Но никто не сказал ничего. Наверное, они догадывались о политических склонностях Алексея Нестерова. Сложно было, послушав его, не догадаться. Семья Ваер, может быть, была несобранной и мечтательной, но в проницательности им, этим взрослым детям с блестящим образованием и безобразным родительским инстинктом, отказать было нельзя. Тем, что при всём желании они никогда не осуждали её, Елена была удивлена и благодарно принимала родственные связи. Родственников, как известно, не выбирают, они обычные субъективные люди с обычными людскими пороками, и ссорится с ними из-за этого некрасиво. Елена не хотела разрушать остатки своей семьи из-за революции. Пусть воюют те, кому это нужно, а она не позволит власти пустить в крепко заколоченный семейный дом чёрную кошку.
Глава 6
Близился рассвет. Выстрелы прекратились, но легче от этого не стало. Кто-то порой пытался приободриться, стряхнуть пассивное оцепенение и представить, что всё совсем не страшно. Но лица окружающих загоняли вольнолюбивые мысли обратно в дебри сознания. На поверхности его, как и раньше, оставались страх, дрожь и печаль. Ваеры были чересчур восприимчивы, чтобы оставаться безразличными в таких условиях.
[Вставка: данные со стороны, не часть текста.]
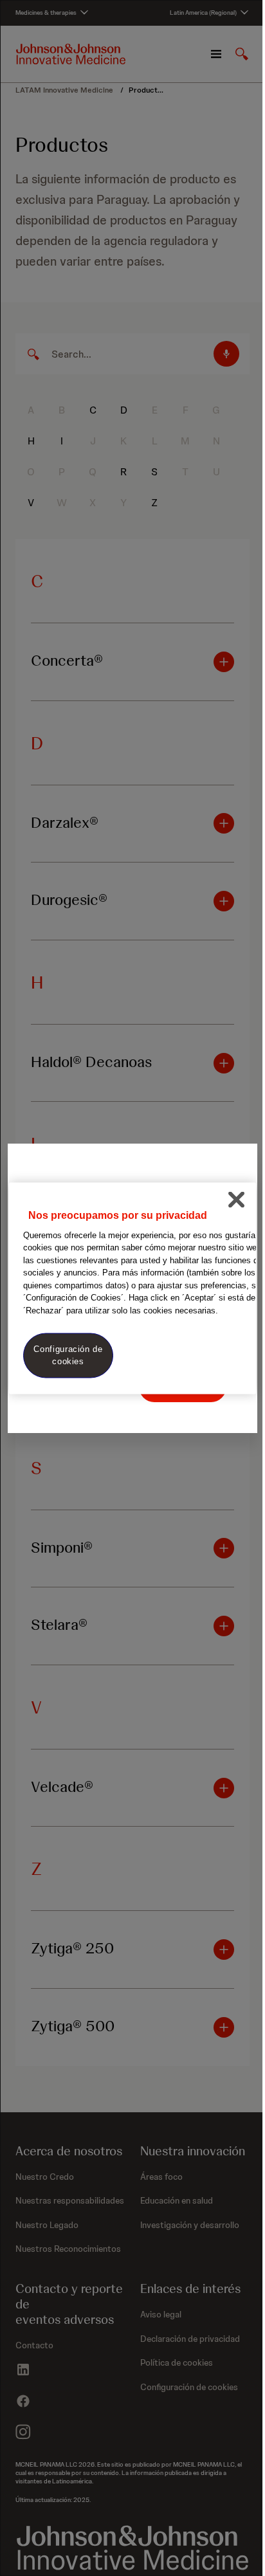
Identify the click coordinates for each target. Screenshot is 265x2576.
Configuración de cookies (67, 1355)
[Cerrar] (236, 1199)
Елена была бы благодарна Елизавете, если бы та уложила спать детей, хотя и понимала, как сложно матери в критической ситуации оторвать их от себя. Павлуша давно уже безмятежно дремал на её узкой юбке, нагрев её теплом своего маленького тельца. Это тепло помогало Елене без слёз думать о том, что Алексей может не вернуться. Это были ужасающие мысли, бьющиеся в горячке страха, но задушить их она не могла. Где-то внутри набатом ударял вопрос: «Что будет, если он не вернётся?» Ответа не было. За то время, которое она провела с ним, Елена так привыкла, что Алексей рядом, что он может развязать клубок её неразрешимых мыслей, успокаивает её, как ребёнка и никогда не смотрит свысока. Её нереализованная юношеская влюблённость распустилась сначала страстью, а потом стала чем – то настолько необходимым, как вода, дарующая жизнь и успокаивающая ломящее тело.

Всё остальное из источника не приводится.